> **Request**: Copy out each of the rows below word for word, leaving out the pictures.

> **Information provided**:
• • • • •
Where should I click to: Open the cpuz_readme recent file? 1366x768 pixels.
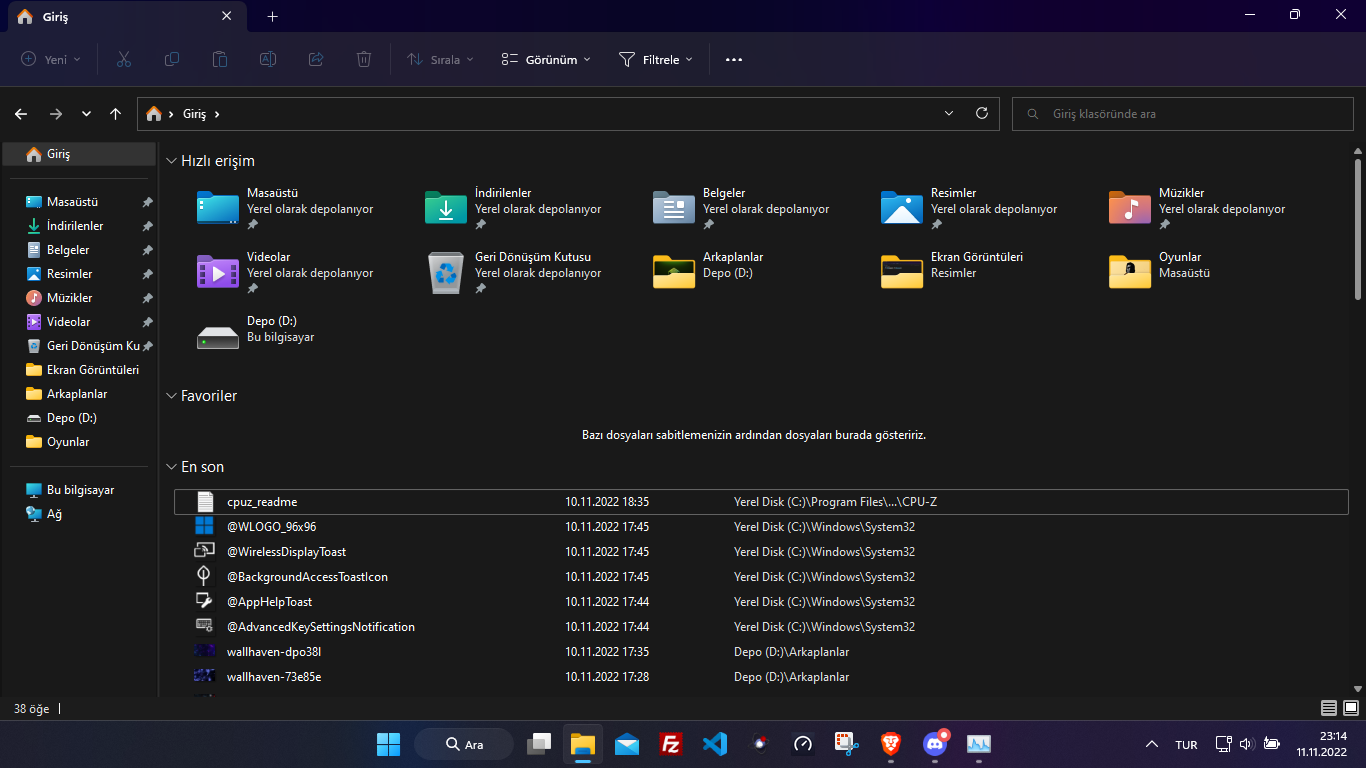(262, 502)
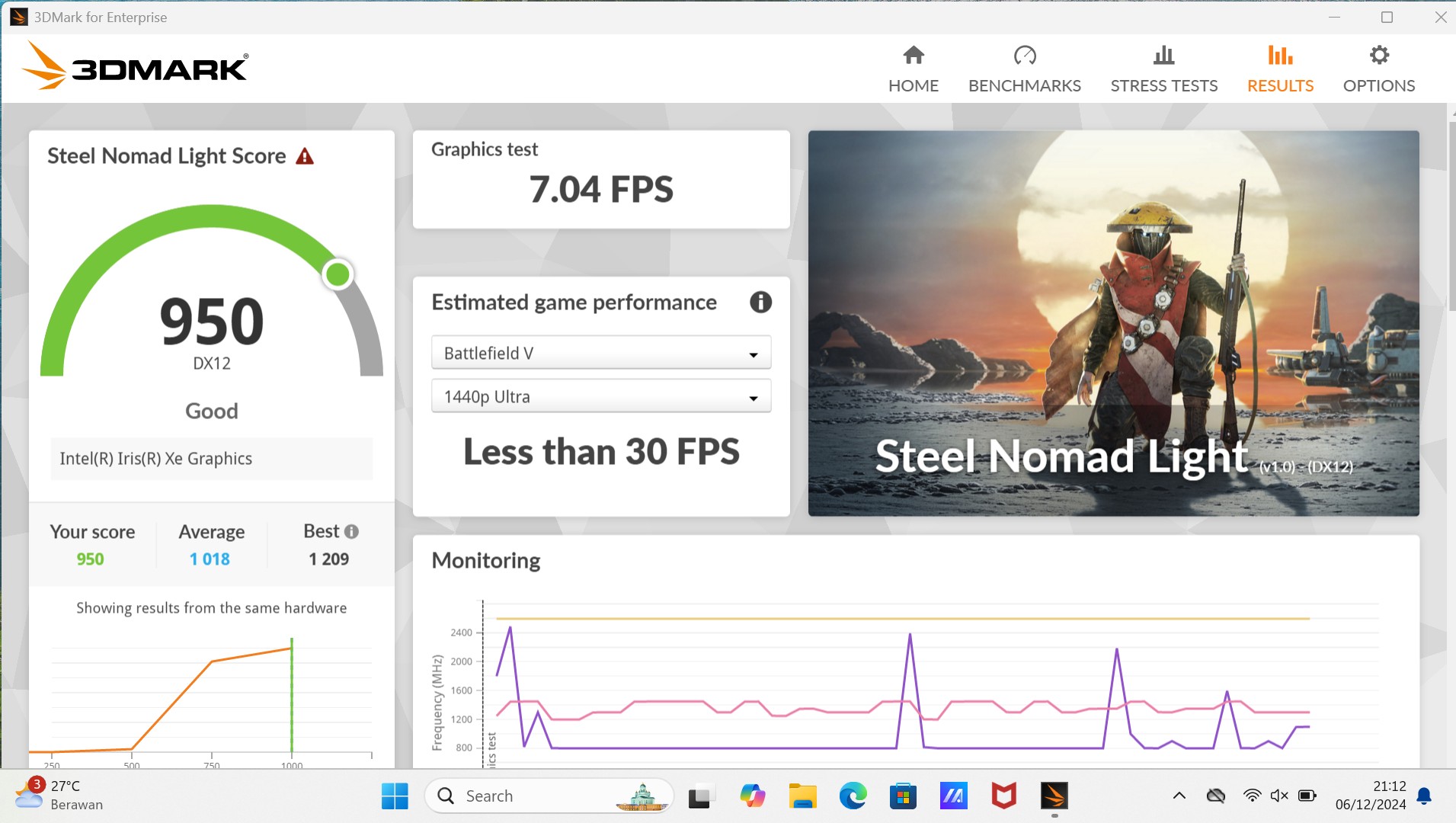Select the BENCHMARKS menu label
Viewport: 1456px width, 823px height.
[x=1024, y=85]
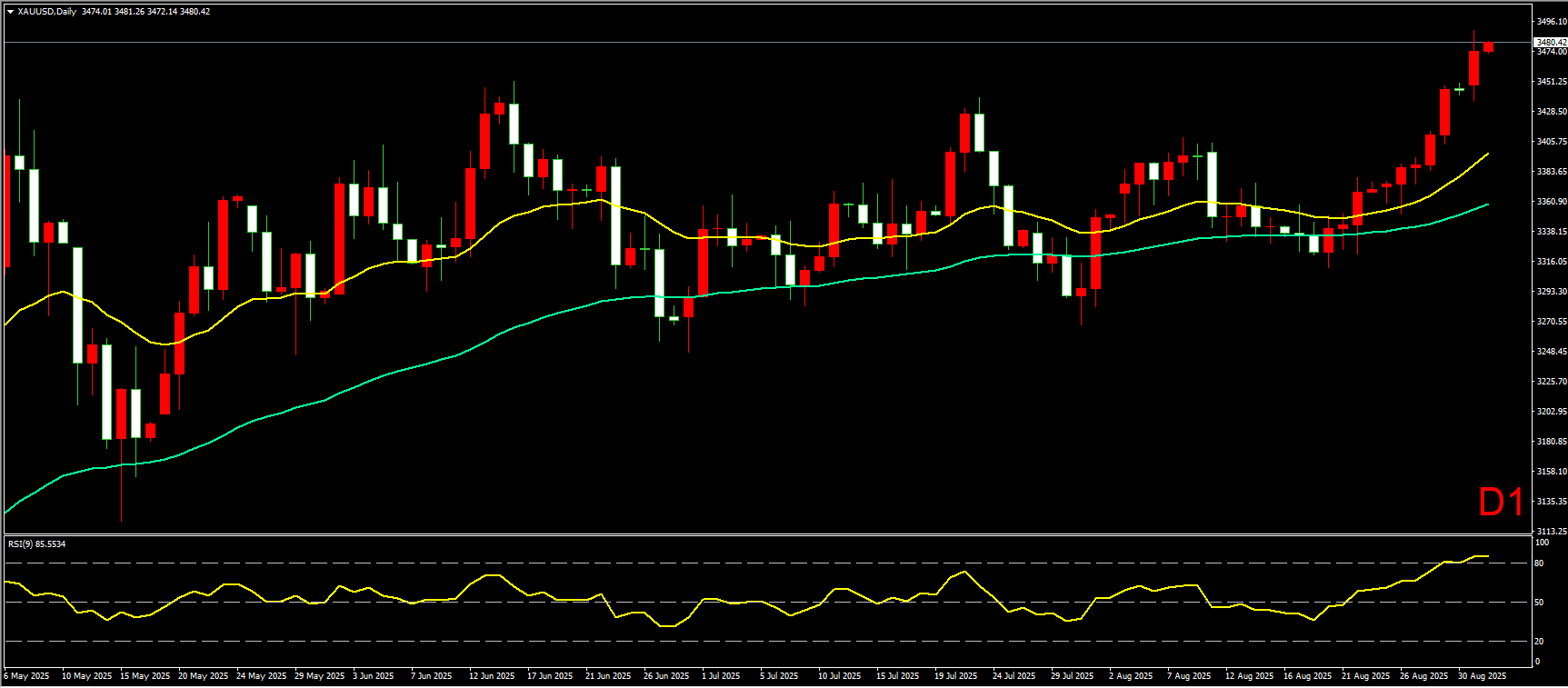Click the RSI(9) 85.5534 indicator label
The image size is (1568, 688).
pos(37,544)

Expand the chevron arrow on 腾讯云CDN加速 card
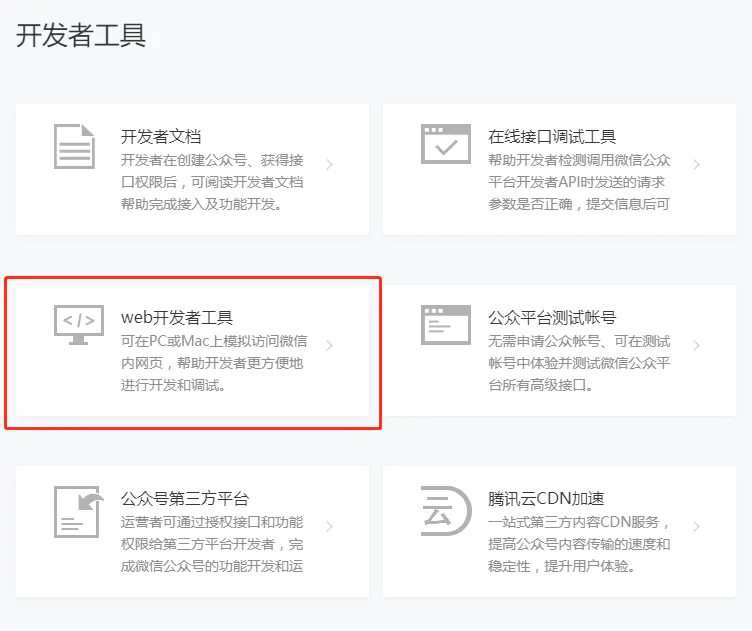pyautogui.click(x=696, y=526)
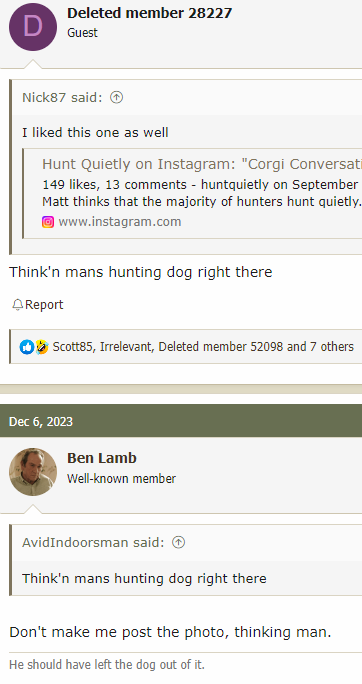Click the Dec 6, 2023 post date
362x684 pixels.
(41, 422)
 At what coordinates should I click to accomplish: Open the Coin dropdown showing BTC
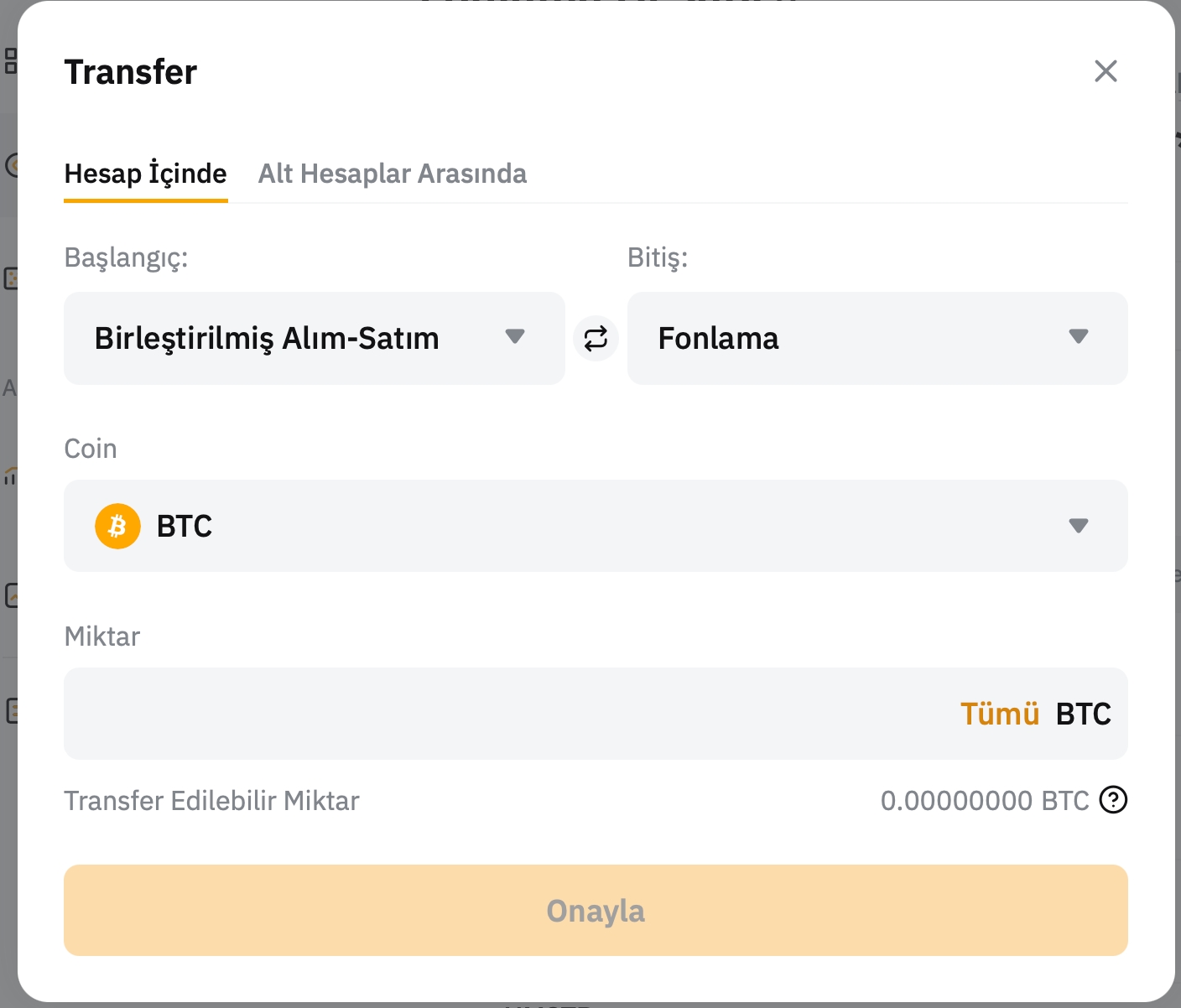pos(587,526)
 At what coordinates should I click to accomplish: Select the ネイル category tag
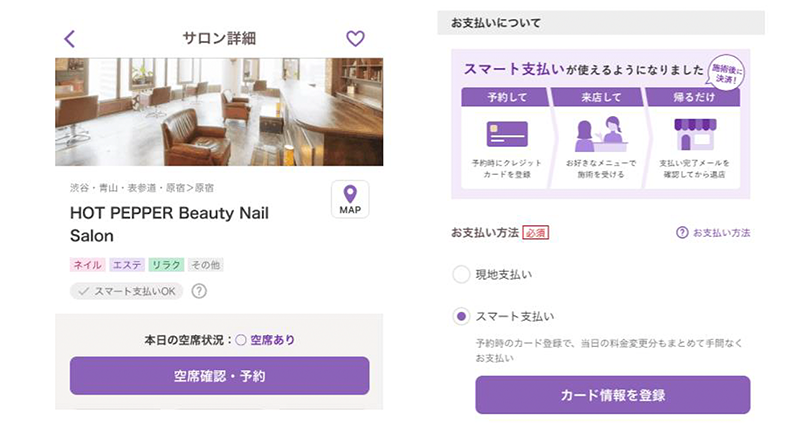pos(87,265)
• • • • •
> **Response**:
Where should I click to: Open the cpuz_readme recent file? 1366x768 pixels.
(262, 502)
Select the BENCHMARKS menu label
Viewport: 1456px width, 823px height.
[x=1024, y=85]
Click the RSI(9) 85.5534 indicator label
The image size is (1568, 688).
pos(37,544)

Expand the chevron arrow on 腾讯云CDN加速 card
pyautogui.click(x=696, y=526)
Click the Dec 6, 2023 post date
362x684 pixels.
(41, 422)
 At what coordinates should I click to accomplish: Open the Coin dropdown showing BTC
pos(587,526)
 At what coordinates should I click to accomplish: Select the ネイル category tag
pos(87,265)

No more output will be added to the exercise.